Friday, June 19, 2015

The King in the Window by Adam Gopnik

Ok, I first read this book a long time ago, when I was in MG, and I loved it so much I ordered a used copy from Amazon after searching the used bookstores in Singapore and coming up with nothing. So I'm more than a little biased about this book.

The King in the Window is about Oliver Parker, an American boy who has been living in Paris almost his whole life. He's not particularly extraordinary, nor is he exceptionally evil. He's perfectly normal. One day, however, he puts on a paper crown, and quite forgetting it was there, declares himself the King of the Window. As it happens, there is a King of the Window, and Oliver is not only the new king, he has to lead the Window Wraiths to defeat the Master of the Mirrors.

In a way, Oliver reminds me of Bastian from The Neverending Story. Neither of them are particularly extraordinary, and for Oliver, this is quite ruthlessly emphasised. Bastian became a hero quite by chance, Oliver was made into a hero as part of someone else's plan. Oliver, isn't particularly eloquent (thought he slowly learns, a little), nor is he exceptionally quick witted or cunning (that would be Mrs. Pearson and Neige). He is, however, a lot less irritating than Bastian, and I was rooting for this not-quite-outsider the whole time.

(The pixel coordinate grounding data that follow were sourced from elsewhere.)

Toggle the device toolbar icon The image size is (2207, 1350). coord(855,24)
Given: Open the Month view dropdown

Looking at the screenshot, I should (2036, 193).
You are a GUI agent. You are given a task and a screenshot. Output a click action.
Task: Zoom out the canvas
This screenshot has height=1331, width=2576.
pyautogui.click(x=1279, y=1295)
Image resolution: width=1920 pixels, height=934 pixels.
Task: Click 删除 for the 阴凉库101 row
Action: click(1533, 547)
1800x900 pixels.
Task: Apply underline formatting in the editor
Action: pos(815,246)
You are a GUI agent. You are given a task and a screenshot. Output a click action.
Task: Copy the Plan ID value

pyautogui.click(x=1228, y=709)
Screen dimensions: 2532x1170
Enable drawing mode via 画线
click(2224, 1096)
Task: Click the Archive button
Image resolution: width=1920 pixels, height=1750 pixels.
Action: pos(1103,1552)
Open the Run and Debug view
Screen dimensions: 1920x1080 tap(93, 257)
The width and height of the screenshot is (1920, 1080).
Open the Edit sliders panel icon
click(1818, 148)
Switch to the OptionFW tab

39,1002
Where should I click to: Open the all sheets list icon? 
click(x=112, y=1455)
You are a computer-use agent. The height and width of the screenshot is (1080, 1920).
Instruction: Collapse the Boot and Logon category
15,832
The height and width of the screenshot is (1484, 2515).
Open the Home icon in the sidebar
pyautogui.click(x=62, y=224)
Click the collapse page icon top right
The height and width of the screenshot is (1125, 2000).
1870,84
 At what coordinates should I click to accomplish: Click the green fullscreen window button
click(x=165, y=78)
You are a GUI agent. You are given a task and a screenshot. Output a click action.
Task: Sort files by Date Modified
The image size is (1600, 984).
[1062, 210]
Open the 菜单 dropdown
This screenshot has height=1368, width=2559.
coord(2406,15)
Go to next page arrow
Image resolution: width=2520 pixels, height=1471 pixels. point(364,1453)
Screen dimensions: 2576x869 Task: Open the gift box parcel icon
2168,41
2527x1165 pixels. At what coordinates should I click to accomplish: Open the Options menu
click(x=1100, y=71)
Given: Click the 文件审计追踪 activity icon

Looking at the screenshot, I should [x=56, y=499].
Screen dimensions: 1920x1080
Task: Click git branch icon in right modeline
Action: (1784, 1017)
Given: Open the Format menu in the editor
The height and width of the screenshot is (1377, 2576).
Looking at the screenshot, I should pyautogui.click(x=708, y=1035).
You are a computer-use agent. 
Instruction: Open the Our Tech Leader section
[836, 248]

Apart from Oliver and the window wraiths, there are a whole host of supporting characters. Neige, the French girl who lives in Oliver's apartment; Mrs Pearson, a Brit with an acerbic wit; Charlie, Oliver's American friend who has very particular ideas of how adventures are about to go and a lot more that I haven't touched upon yet. I loved how they all interacted, and I thought the fact that they all had something to teach Charlie was interesting.

I suppose if I have a little dissatisfaction, it would be about how the author generalises about France and America. But to be honest, most of the time, I thought all the detail the author gave helped me imagine the Paris of that book. The stereotypes of nationalities did give me (not the younger me, though) pause every now and then, but I suppose it was done in the interest of not dwelling too much on details that don't really matter.

Overall, this book lived up to my memories of it. I really enjoyed it, and the hardcover version I ordered is beautiful! I'm glad that I ordered it, and I have no regrets.